Commercial Real Estate Receiverships: History, Factors, and Types of Receiverships

    By Dennis T. Lewandowski, Bankruptcy, Creditors’ Rights & Business Restructuring

    Part 1 of 4.

    Historically, receiverships for commercial real estate were used to collect rents and fees generated by income-producing properties prior to the completion of foreclosure sales on those properties. While receiverships are still being used for that purpose, receiverships also may be used as an alternative to foreclosure, as a method to actually sell real estate collateral.

    No specific factors are provided in the statutory scheme for when the appointment of a receiver is appropriate. The Virginia Code simply states that a receiver may be appointed “[w]henever the pleadings in any suit make out a proper case…” The two most common grounds for the appointment of a receiver are (i) a provision in the loan documents for the appointment; and (ii) exigent or emergency circumstances, such as a failure to maintain the premises and possibly even the collection of rents and fees and the failure to make payments to the lender.

    A receivership may proceed either with or without notice. Notice of the receivership proceeding does not have to be provided in those cases in which an emergency exists and it is necessary to preserve the subject matter. However, in such cases the receivership order must state the emergency and necessity for immediate action. In the appropriate circumstances, it could be argued that the continued collection of rents and the failure to make payments to the lender justify the appointment of a receiver without notice.

    However, it may be more difficult to obtain the appointment of a receiver without notice, as courts generally prefer that notice be provided to the adverse parties whenever possible. Also, if a receivership is obtained without notice, a surety bond is required to cover all damages and injury properly and naturally flowing from such emergency appointment. Finally, if a receiver is appointed without notice, the appointment is limited to a period of not longer than 30 days, during which time the court shall hear the matter, upon notice to the owner(s) and all lienholders, to determine whether the receivership is appropriate. However, often a borrower/owner will not contest an appointment without notice if sufficient (especially contractual) grounds exist. Also, aside from obvious instances in which there is an immediate need for a receiver to preserve the property, if there is a concern that funds in the borrowers bank account from rents previously collected will no longer be available if notice is provided, an appointment without notice should be considered.

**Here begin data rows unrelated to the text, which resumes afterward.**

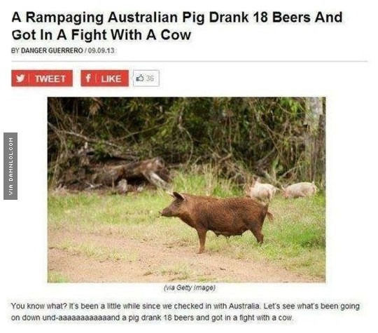This screenshot has width=378, height=333.
Task: Click the via Getty Image caption
Action: click(189, 287)
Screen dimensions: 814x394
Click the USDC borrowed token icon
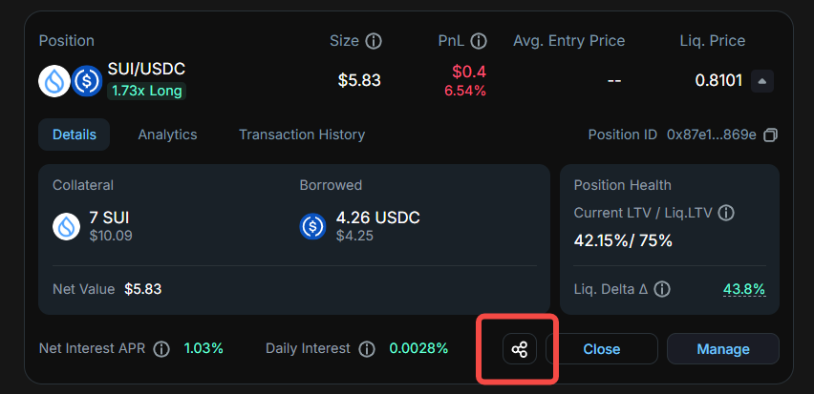click(313, 226)
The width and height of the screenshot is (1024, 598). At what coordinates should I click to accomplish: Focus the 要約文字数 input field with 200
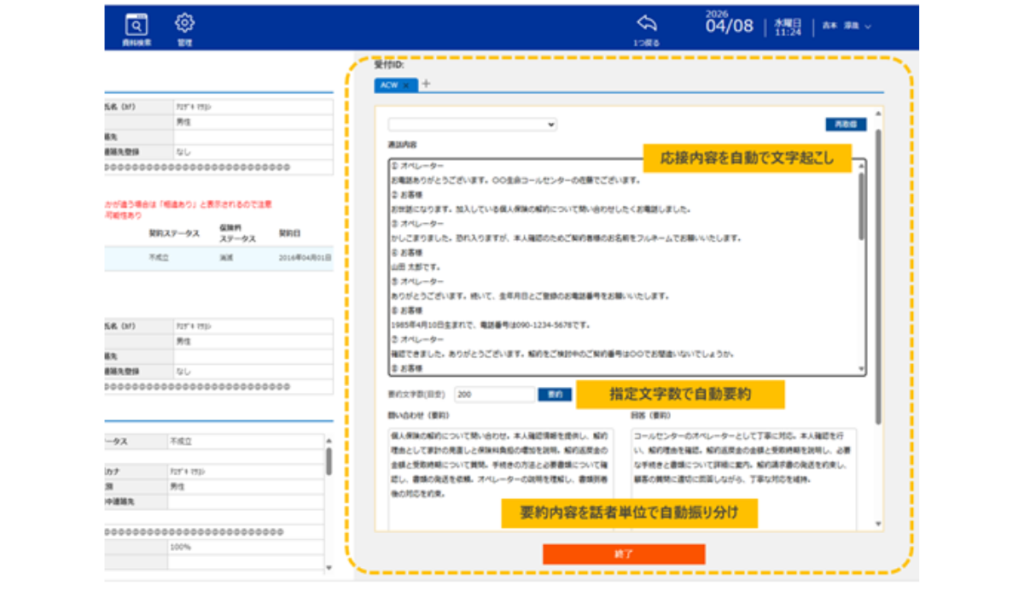pyautogui.click(x=494, y=395)
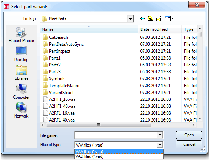
Task: Go to Desktop in places bar
Action: click(x=21, y=54)
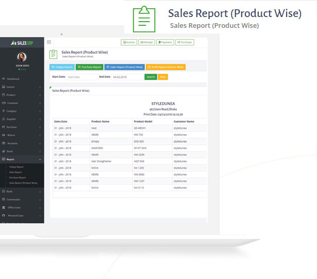Open Purchase Report from sidebar submenu
The width and height of the screenshot is (317, 279).
(18, 177)
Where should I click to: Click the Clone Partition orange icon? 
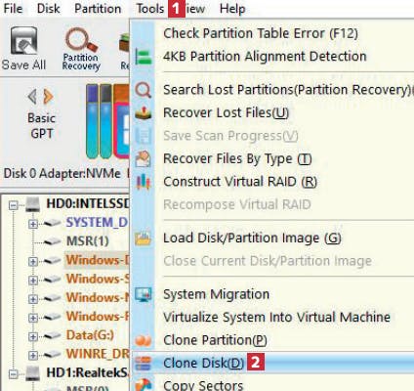coord(143,340)
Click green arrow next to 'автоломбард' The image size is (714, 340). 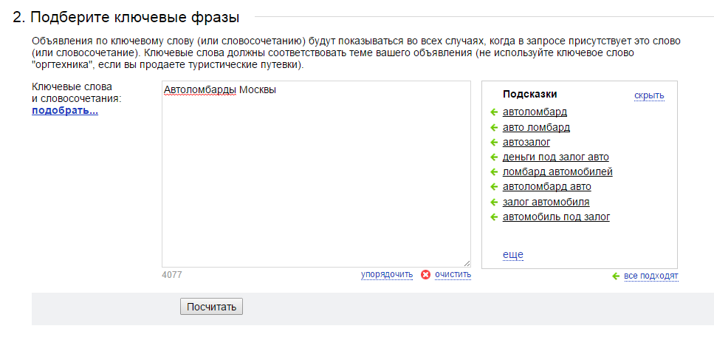pos(494,112)
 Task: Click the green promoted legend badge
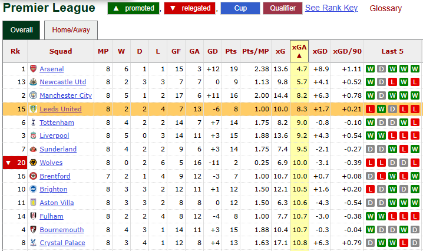[133, 8]
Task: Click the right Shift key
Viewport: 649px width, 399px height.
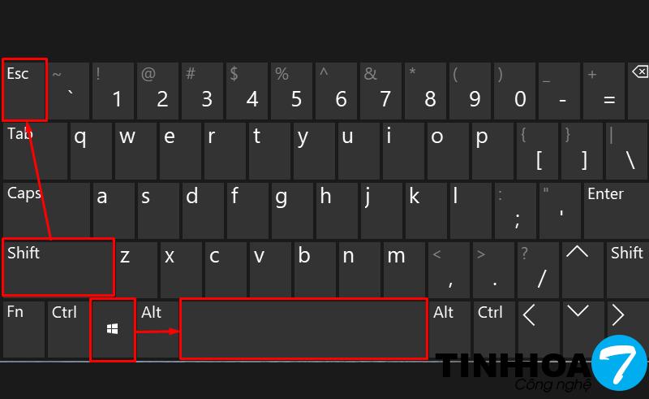Action: [x=627, y=270]
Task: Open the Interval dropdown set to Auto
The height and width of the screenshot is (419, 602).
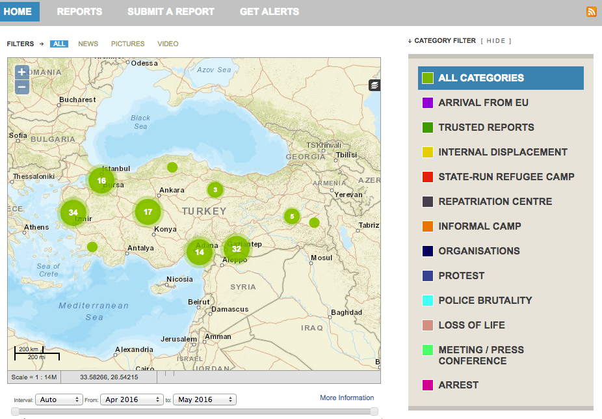Action: click(59, 399)
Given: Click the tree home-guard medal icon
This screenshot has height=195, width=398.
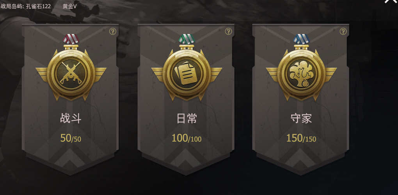Looking at the screenshot, I should pos(301,74).

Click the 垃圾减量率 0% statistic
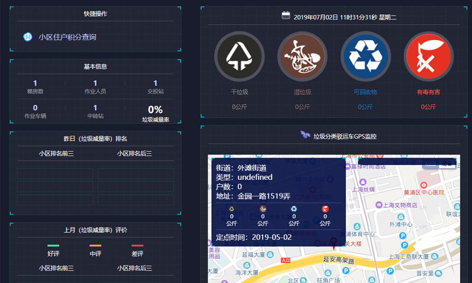point(155,113)
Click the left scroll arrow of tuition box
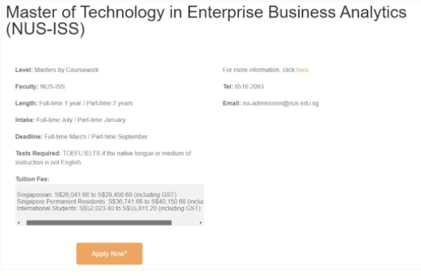The image size is (421, 276). point(19,223)
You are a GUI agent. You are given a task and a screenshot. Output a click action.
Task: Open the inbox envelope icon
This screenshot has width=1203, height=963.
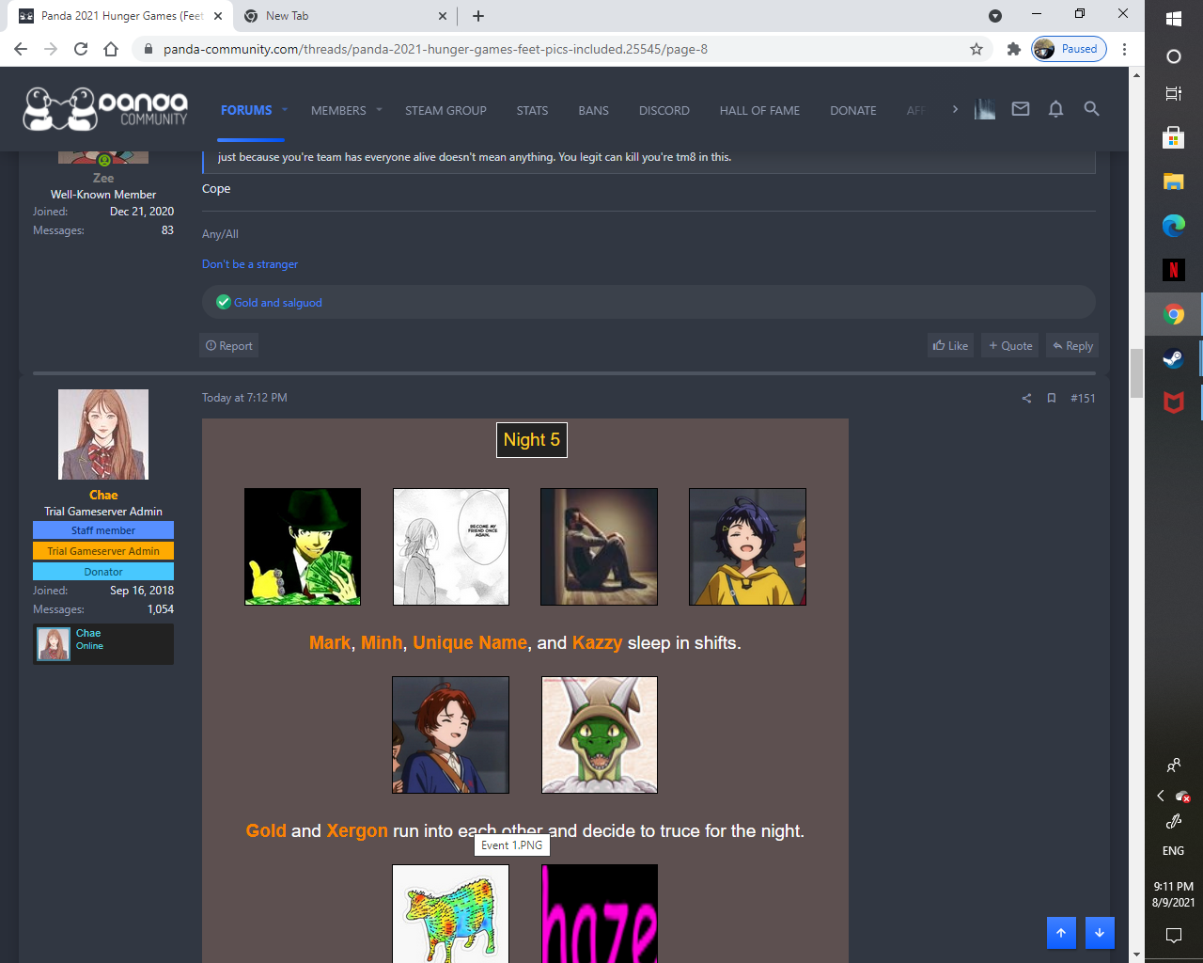pos(1020,109)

    For either the initial hearing or the subsequent hearing after the appointment without notice, notice must be provided to the defendant(s) and to all other parties having a substantial interest, either as owners of or lienors of record and lienors known to the plaintiff in the subject matter. It is important to note that, even though some of these parties are not technically defendants, they must be served in the same manner as if they were defendants and they were being served with process in a civil action. At the hearing on the receiver it may be necessary to establish the basis for such relief by introducing the loan documents that provide for a receiver and the existence of the default, and/or by establishing the emergency or exigent circumstances that require the appointment of a receiver. The receiver should also be present at the hearing and prepared to establish their qualifications.